▶ YOUR GOAL
Among the lines of the records, please find those that contain the word "divider" and copy them.

▶ ENTRIES PROVIDED

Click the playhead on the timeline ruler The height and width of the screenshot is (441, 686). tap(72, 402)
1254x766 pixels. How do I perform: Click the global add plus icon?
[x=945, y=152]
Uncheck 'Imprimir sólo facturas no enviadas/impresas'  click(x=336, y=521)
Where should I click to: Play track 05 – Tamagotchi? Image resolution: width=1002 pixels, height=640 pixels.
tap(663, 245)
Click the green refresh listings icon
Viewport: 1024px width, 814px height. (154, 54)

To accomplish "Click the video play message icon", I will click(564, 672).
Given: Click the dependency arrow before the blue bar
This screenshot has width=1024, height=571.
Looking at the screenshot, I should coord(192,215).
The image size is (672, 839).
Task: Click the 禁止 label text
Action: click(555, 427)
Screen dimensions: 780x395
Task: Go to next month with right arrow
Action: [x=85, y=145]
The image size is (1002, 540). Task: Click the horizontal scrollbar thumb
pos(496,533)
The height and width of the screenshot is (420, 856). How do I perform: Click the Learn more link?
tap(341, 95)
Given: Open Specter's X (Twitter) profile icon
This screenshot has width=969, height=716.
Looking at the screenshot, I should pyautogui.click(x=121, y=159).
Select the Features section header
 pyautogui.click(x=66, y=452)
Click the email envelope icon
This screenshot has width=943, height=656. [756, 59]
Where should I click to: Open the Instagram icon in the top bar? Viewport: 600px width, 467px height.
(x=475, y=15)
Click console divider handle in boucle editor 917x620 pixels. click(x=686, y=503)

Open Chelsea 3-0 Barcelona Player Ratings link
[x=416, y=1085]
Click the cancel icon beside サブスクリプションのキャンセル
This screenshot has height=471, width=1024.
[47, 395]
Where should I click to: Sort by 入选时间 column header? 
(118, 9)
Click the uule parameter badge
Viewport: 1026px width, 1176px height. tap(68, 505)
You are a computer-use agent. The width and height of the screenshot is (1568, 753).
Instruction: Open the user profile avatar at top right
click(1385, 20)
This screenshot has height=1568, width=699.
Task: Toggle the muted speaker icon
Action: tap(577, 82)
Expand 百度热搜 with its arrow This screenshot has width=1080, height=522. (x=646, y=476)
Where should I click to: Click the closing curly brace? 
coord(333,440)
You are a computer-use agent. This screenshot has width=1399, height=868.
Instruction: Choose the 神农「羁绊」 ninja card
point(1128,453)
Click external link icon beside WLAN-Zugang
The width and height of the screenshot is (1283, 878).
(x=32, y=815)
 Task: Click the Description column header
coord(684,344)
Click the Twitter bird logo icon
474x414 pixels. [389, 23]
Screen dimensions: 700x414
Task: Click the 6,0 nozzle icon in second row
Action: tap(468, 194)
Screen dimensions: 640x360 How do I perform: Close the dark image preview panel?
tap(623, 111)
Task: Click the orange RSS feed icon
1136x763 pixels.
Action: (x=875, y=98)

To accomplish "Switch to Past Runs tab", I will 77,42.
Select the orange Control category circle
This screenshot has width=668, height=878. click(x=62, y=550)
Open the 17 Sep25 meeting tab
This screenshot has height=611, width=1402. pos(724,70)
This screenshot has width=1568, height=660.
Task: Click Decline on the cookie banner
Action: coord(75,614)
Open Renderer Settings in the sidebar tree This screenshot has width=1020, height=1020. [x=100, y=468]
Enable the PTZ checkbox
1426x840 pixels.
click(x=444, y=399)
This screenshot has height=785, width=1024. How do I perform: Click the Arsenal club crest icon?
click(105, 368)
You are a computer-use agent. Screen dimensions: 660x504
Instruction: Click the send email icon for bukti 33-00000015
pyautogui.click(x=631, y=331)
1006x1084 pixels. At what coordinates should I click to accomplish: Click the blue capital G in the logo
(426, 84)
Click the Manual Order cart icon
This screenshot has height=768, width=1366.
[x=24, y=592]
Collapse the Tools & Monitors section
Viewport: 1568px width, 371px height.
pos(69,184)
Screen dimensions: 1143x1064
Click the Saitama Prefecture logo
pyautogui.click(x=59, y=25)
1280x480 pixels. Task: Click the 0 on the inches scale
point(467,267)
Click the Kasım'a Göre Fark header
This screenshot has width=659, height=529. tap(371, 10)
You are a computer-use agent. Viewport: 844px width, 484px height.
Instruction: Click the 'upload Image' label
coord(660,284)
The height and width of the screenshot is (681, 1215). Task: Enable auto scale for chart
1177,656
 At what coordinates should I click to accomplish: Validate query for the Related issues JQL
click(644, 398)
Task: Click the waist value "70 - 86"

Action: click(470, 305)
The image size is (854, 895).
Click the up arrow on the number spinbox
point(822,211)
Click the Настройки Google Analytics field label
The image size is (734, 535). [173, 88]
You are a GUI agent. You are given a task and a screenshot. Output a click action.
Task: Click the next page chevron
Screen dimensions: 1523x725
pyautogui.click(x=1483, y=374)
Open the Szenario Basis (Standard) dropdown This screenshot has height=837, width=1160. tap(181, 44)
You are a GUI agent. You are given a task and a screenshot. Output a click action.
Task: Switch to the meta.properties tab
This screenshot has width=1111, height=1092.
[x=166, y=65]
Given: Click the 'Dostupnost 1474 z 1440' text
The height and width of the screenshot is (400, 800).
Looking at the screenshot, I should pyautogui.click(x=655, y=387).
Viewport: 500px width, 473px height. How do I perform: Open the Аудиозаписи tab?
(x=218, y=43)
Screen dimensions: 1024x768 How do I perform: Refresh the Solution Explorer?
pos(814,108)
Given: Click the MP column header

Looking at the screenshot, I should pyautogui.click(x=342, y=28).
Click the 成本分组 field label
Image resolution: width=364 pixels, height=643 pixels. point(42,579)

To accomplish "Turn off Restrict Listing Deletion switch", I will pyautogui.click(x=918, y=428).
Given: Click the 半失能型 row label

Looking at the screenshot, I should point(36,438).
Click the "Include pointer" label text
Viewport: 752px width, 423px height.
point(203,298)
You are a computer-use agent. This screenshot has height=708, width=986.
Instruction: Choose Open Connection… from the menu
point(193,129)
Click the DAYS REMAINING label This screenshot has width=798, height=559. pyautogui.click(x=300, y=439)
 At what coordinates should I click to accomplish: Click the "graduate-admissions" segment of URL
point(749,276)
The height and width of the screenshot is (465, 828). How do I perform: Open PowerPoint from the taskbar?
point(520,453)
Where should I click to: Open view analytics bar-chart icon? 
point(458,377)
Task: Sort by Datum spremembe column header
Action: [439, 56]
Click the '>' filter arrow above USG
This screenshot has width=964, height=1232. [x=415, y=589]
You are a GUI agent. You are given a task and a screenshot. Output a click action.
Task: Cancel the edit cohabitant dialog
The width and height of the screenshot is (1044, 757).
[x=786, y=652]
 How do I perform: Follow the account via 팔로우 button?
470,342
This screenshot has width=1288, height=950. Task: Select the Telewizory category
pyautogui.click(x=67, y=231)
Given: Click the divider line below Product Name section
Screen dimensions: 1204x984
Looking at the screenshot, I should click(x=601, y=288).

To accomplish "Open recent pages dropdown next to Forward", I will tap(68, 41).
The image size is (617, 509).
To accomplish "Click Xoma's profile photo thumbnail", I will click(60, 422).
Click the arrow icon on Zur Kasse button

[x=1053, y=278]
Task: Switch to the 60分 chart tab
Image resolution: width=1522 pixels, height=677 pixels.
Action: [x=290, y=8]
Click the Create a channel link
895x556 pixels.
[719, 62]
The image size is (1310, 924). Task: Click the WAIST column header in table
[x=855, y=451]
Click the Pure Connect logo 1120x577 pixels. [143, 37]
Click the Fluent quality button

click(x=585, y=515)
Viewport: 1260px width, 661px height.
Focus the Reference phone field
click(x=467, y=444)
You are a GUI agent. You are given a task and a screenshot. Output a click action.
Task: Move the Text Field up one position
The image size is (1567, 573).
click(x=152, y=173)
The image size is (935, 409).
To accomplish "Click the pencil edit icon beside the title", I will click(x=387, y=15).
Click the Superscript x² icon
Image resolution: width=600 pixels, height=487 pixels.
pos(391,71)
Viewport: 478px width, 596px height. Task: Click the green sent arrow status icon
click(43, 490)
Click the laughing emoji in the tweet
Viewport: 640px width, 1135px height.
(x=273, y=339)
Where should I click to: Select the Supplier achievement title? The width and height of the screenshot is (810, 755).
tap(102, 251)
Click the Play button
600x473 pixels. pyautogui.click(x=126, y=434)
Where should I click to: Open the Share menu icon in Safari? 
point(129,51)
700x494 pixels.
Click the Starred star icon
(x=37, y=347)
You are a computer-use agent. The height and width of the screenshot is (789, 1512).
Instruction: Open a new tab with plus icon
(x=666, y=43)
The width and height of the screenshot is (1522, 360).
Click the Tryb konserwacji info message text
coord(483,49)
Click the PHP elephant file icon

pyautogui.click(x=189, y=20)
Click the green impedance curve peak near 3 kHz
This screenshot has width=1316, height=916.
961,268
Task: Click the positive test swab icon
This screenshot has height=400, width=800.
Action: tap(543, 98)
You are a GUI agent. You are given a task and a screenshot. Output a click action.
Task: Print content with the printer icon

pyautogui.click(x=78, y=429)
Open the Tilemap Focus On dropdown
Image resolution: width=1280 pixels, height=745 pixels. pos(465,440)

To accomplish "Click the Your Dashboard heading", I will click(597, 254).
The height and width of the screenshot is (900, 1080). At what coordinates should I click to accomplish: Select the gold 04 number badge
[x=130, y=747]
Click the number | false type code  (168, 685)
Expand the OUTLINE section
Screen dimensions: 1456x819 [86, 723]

▶ RESULT OF THE TASK
Click console divider handle in boucle editor 917x620 pixels. click(x=686, y=503)
Given: Click the divider line below Product Name section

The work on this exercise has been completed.